Page MenuHomePhabricator

False alarms on varnish-http-requests 70% GET drop in 30 min alert
Closed, ResolvedPublic

Description

We're getting flaps of these alerts, since we depooled traffic from the eqiad front edges:

PROBLEM - https://grafana.wikimedia.org/dashboard/db/varnish-http-requests grafana alert on einsteinium is CRITICAL: CRITICAL: 
                   https://grafana.wikimedia.org/dashboard/db/varnish-http-requests is alerting: 70% GET drop in 30min alert.

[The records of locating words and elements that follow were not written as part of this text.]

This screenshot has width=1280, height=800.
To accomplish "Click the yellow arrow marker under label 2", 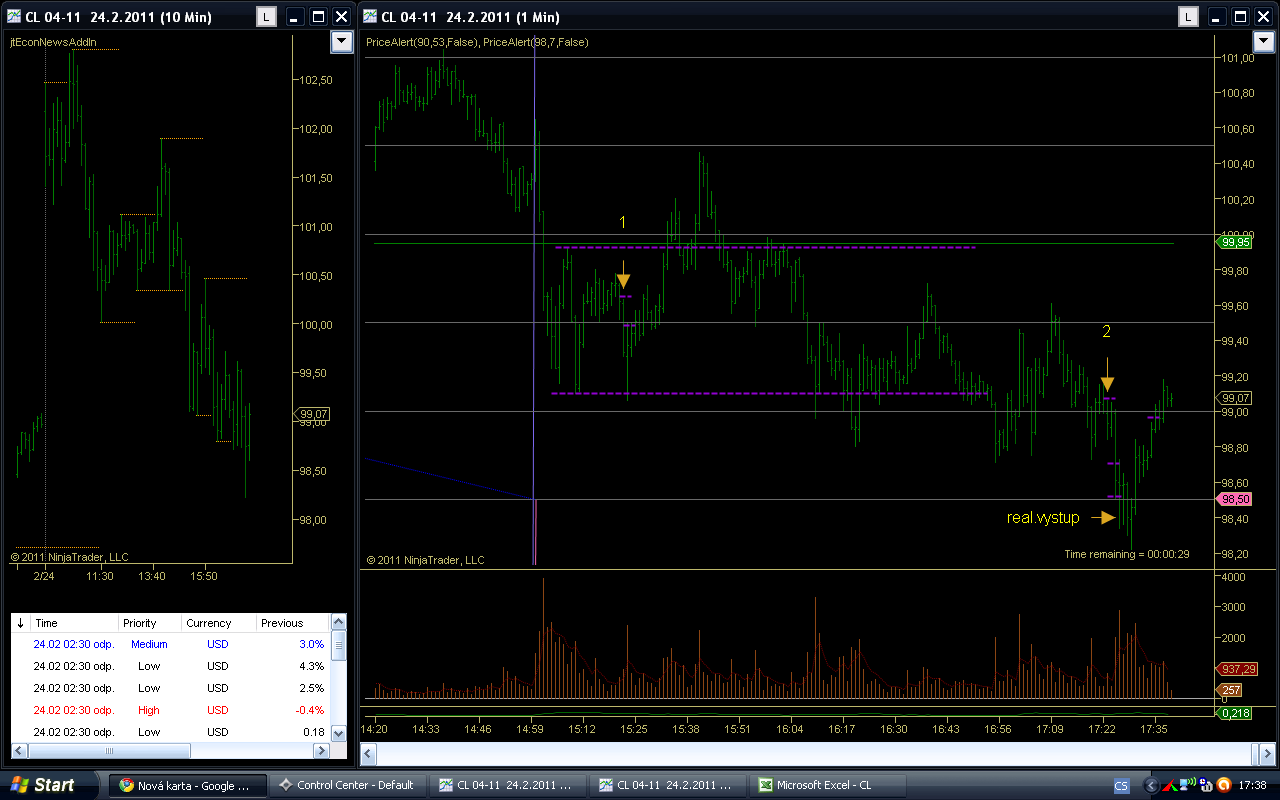I will point(1107,383).
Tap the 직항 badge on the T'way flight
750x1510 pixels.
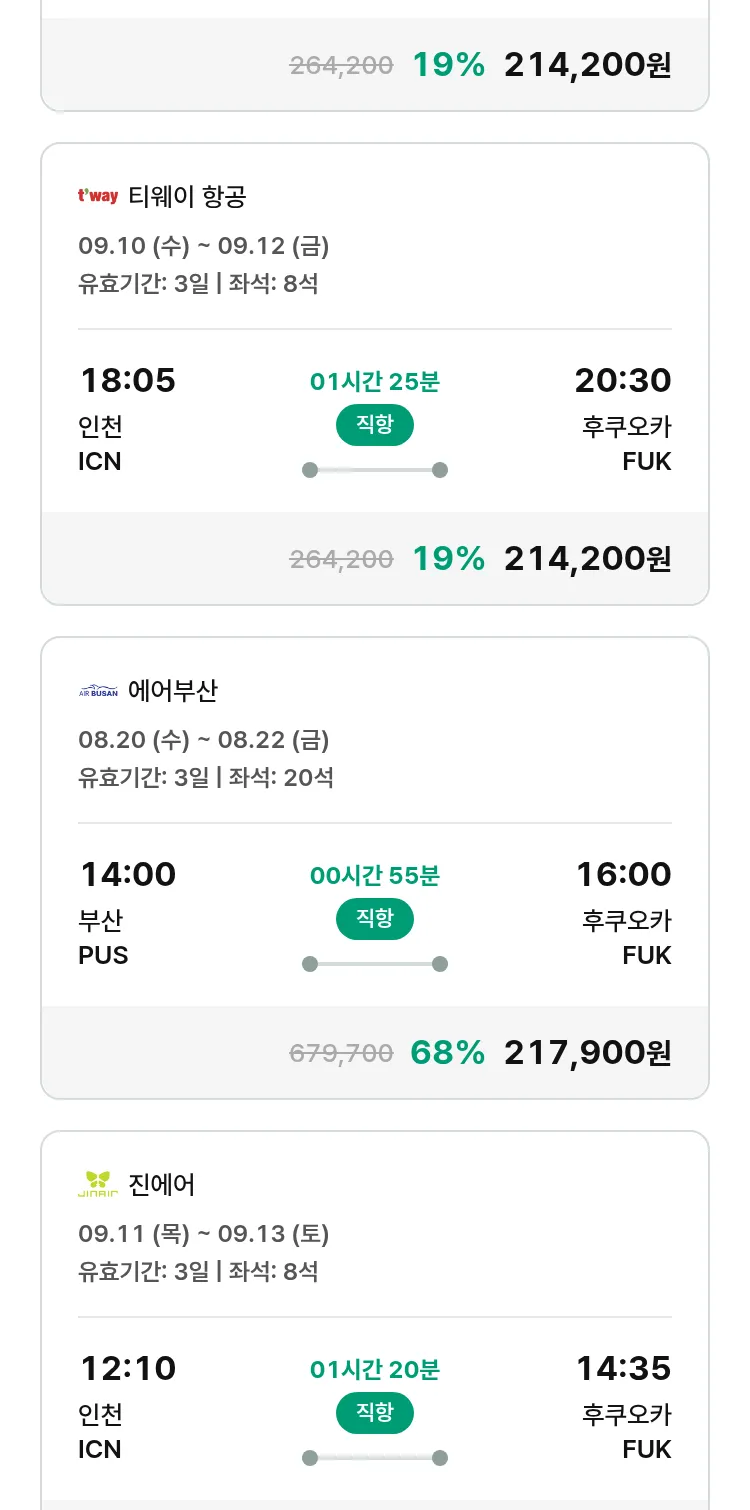coord(375,425)
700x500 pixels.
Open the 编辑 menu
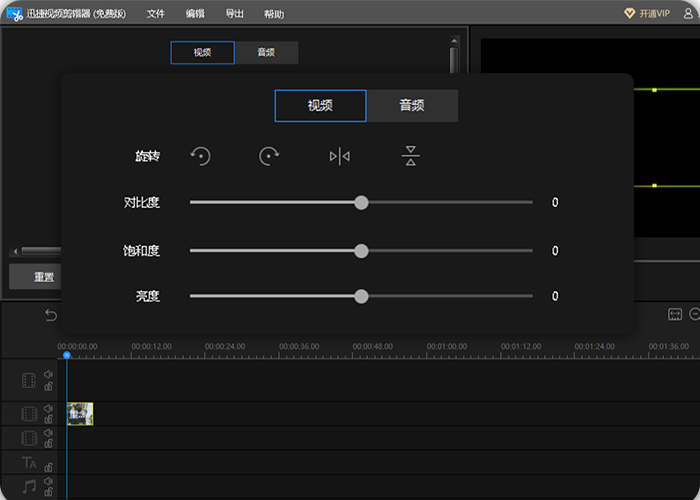coord(195,14)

Because the site is depooled and not receiving it's normal relatively-large and smooth amount of GET requests, what's left is a fairly small and erratic volume of monitoring/healthcheck requests. Their rate wobbles around enough to occasionally trip the 70% trigger. I'm not exactly sure what the best way is to fix it, but the false alarm is annoying and disconcerting.

Event Timeline

BBlack triaged this task as Medium priority.Aug 9 2018, 4:48 PM
BBlack created this task.

I believe this alert has fired a few times now and most were false positives, also it is not clear what's the actionable. I went ahead and "soft deleted" the alert in Grafana by tweaking its threshold for now, we should revisit the alert itself and the problem it is try to catch. (cc @Krinkle and @ayounsi as potentially interested, from dashboard history)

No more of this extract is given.